@missionsquad/docsuite

v1.2.2

Published

a month ago

MissionSquad document parsing and text extraction suite

0High
0Medium
0Low

DocSuite: Universal Document Text Extractor

DocSuite is a powerful and simple Node.js module for extracting text content from various document formats, including Microsoft Word (.docx), Excel (.xlsx), and PowerPoint (.pptx). It provides a unified, asynchronous API that returns structured, easy-to-process data for each document.

Features

Multi-Format Support: Extract text from .docx, .xlsx, .pptx, and .pdf files.
PDF Capabilities: Extract text content, embedded images, and render full-page images from PDF documents.
Structured Output: Instead of a single block of text, DocSuite returns an array of objects, where each object represents a page, sheet, or slide.
Robust Error Handling: The module captures parsing errors gracefully and returns them as part of the structured response, preventing crashes.
Simple API: A single extract method serves as the entry point for all supported file types.
TypeScript Native: Built with TypeScript, providing strong typing for all methods and data structures.

Installation

You can add DocSuite to your project using npm or yarn.

npm install @missionsquad/docsuite
# or
yarn add @missionsquad/docsuite

System Dependencies

PDF support requires Poppler utilities to be installed on your system.

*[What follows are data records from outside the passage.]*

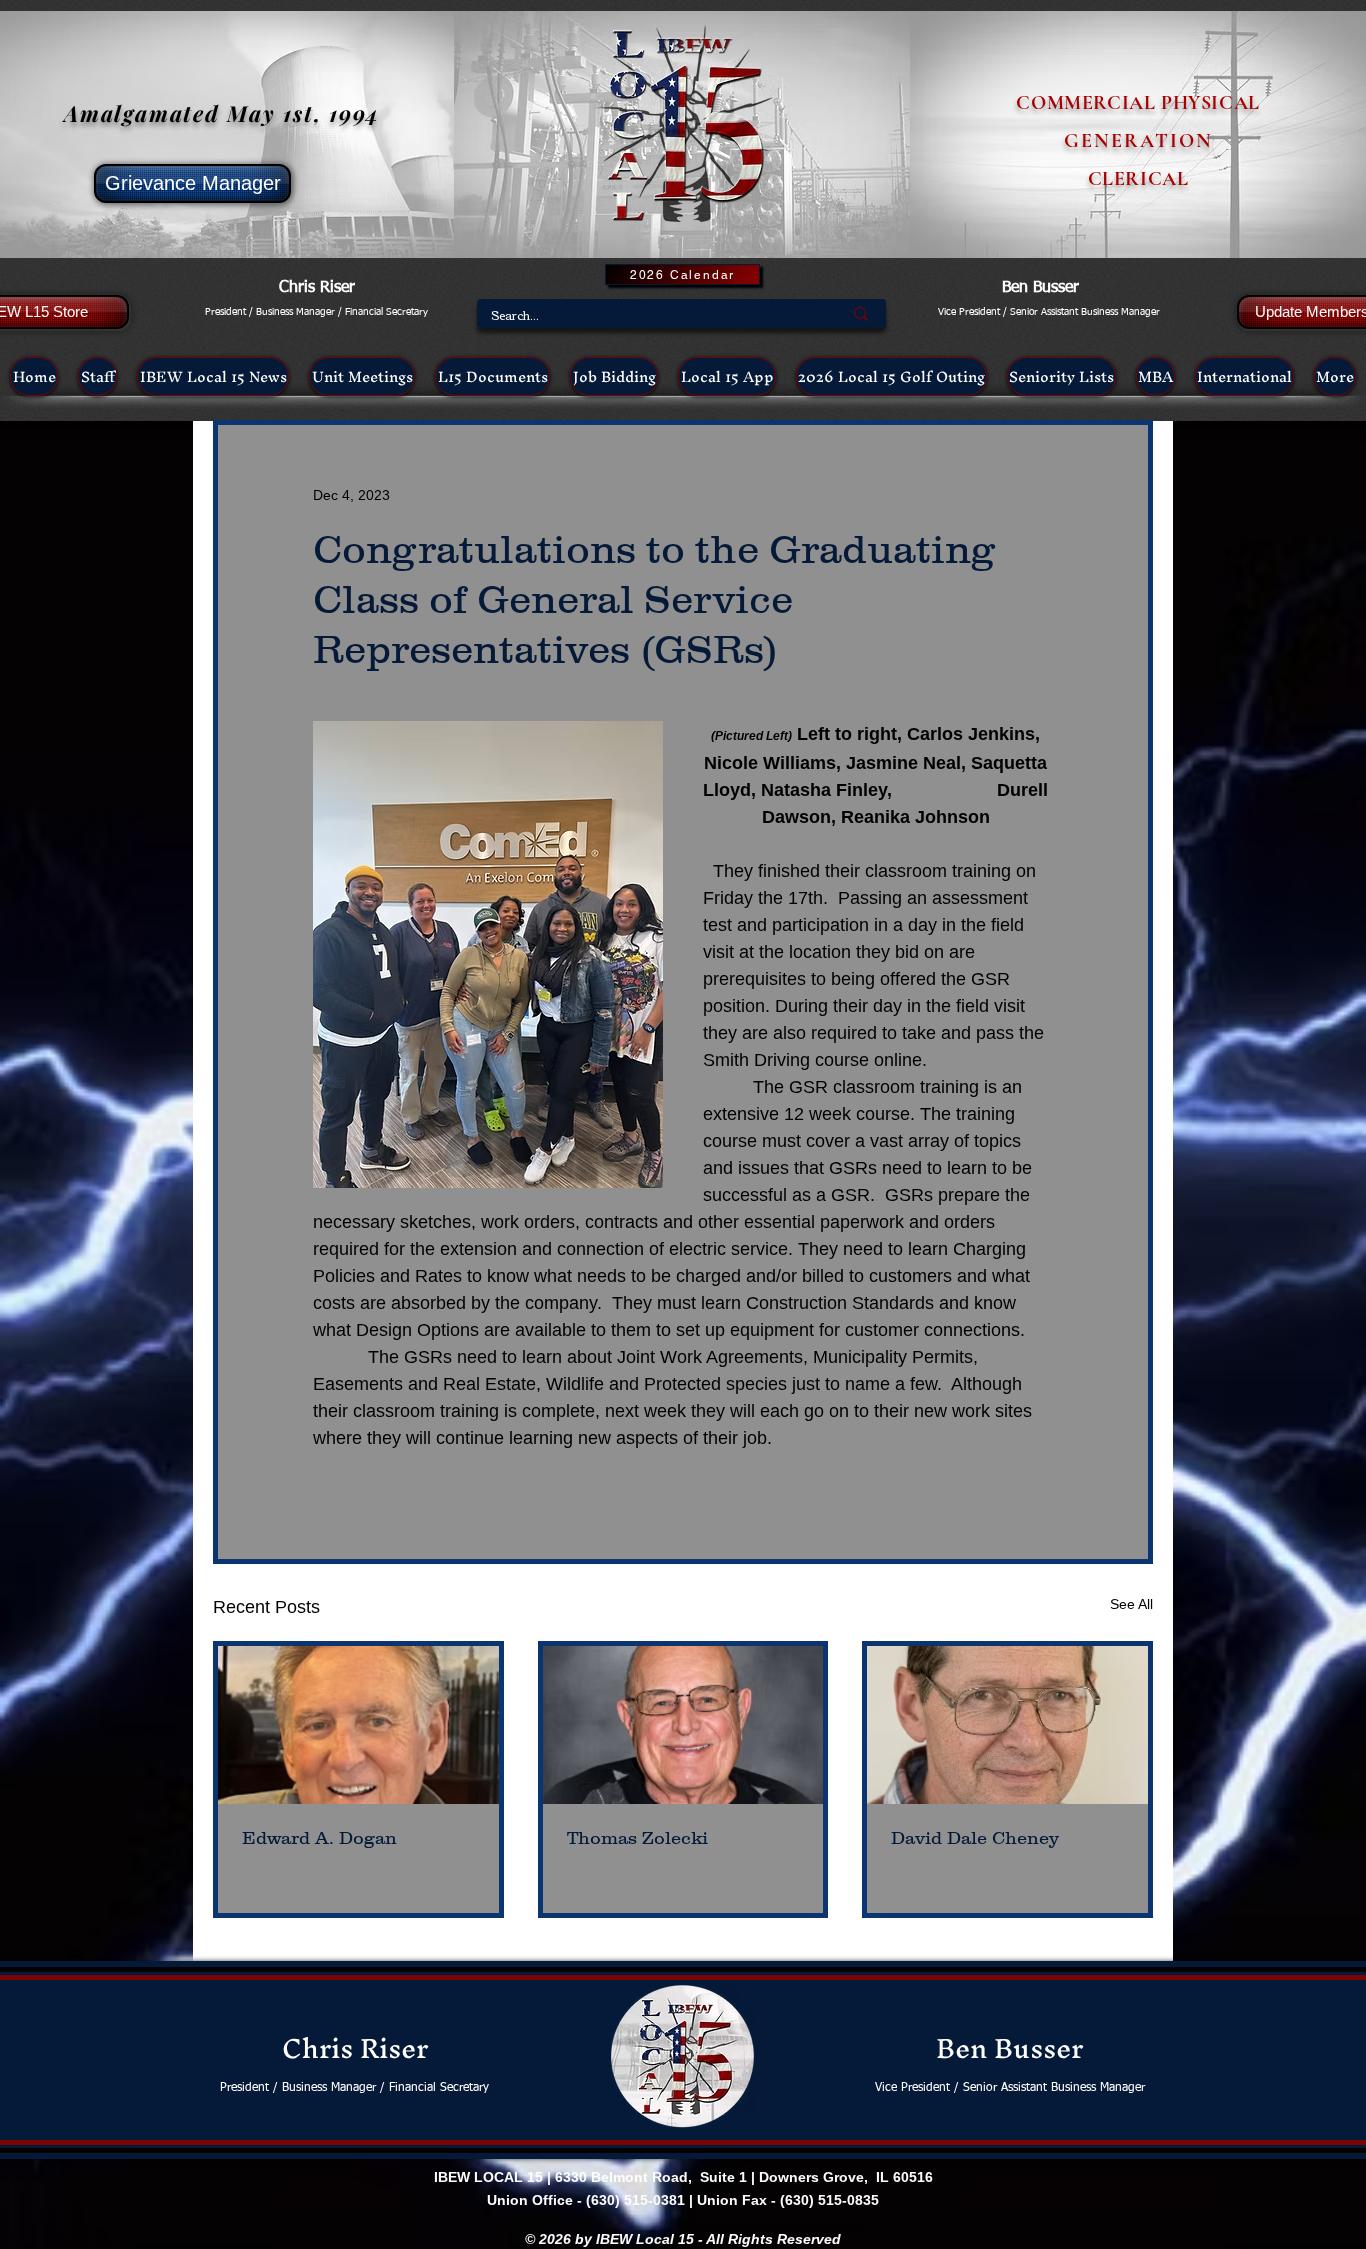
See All (1131, 1604)
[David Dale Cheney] (1007, 1725)
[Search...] (861, 313)
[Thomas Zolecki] (683, 1725)
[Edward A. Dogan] (358, 1725)
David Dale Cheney (975, 1838)
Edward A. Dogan (319, 1838)
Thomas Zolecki (637, 1838)
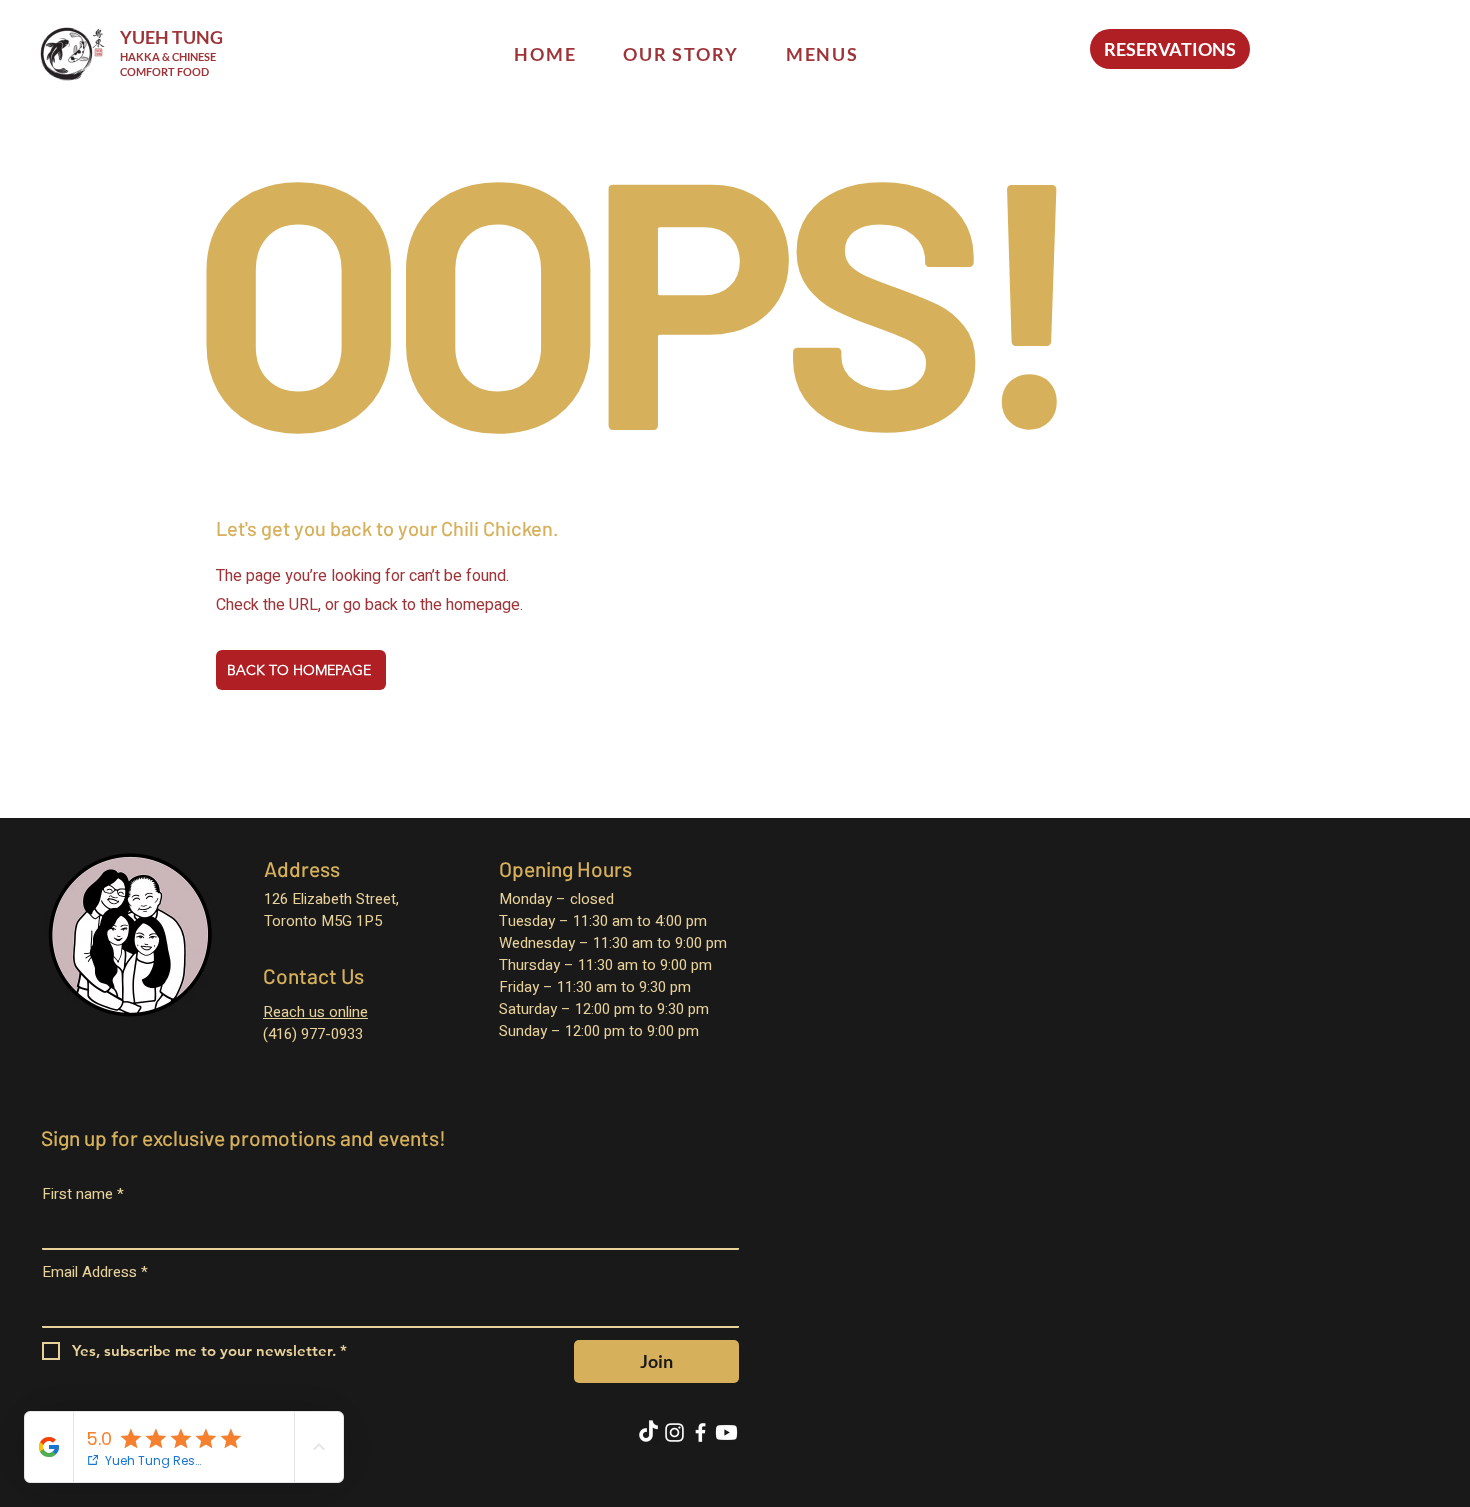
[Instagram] (674, 1432)
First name (83, 1194)
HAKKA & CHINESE (168, 56)
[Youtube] (726, 1432)
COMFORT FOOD (164, 71)
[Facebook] (700, 1432)
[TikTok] (648, 1432)
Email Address (95, 1272)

Without Poppler, DocSuite can still process .docx, .xlsx, and .pptx files, but PDF extraction will be unavailable.

Installing Poppler

macOS:

brew install poppler

Ubuntu/Debian:

sudo apt-get install poppler-utils

Windows: Download and install from Poppler for Windows or use Chocolatey:

choco install poppler

Verifying Installation

You can verify Poppler is installed correctly by running:

pdftotext -v

Or programmatically check within your application:

import DocSuite from '@missionsquad/docsuite';

await DocSuite.checkDependencies();
// Logs: "Poppler dependency verified successfully." or a warning if not found

Quick Start

Here's a basic example of how to use DocSuite to extract text from a file:

import DocSuite, { ExtractionResult } from '@missionsquad/docsuite';

const filePath = './docs/Research Doc.docx';

(async () => {
  const results: ExtractionResult[] = await DocSuite.extract(filePath);

  for (const result of results) {
    if (result.error) {
      console.error(`[!] Error processing ${result.fileName} on page ${result.page}:`);
      console.error(result.error);
    } else {
      console.log(`--- Page/Sheet/Slide ${result.page} of ${result.fileName} ---`);
      console.log(result.contents);
    }
  }
})();

API Reference

`DocSuite.extract(filePath: string): Promise<ExtractionResult[]>`

This is the main entry point for the module. It automatically detects the file type based on its extension and routes it to the appropriate parser.

filePath: The absolute or relative path to the document file.
Returns: A Promise that resolves to an array of ExtractionResult objects.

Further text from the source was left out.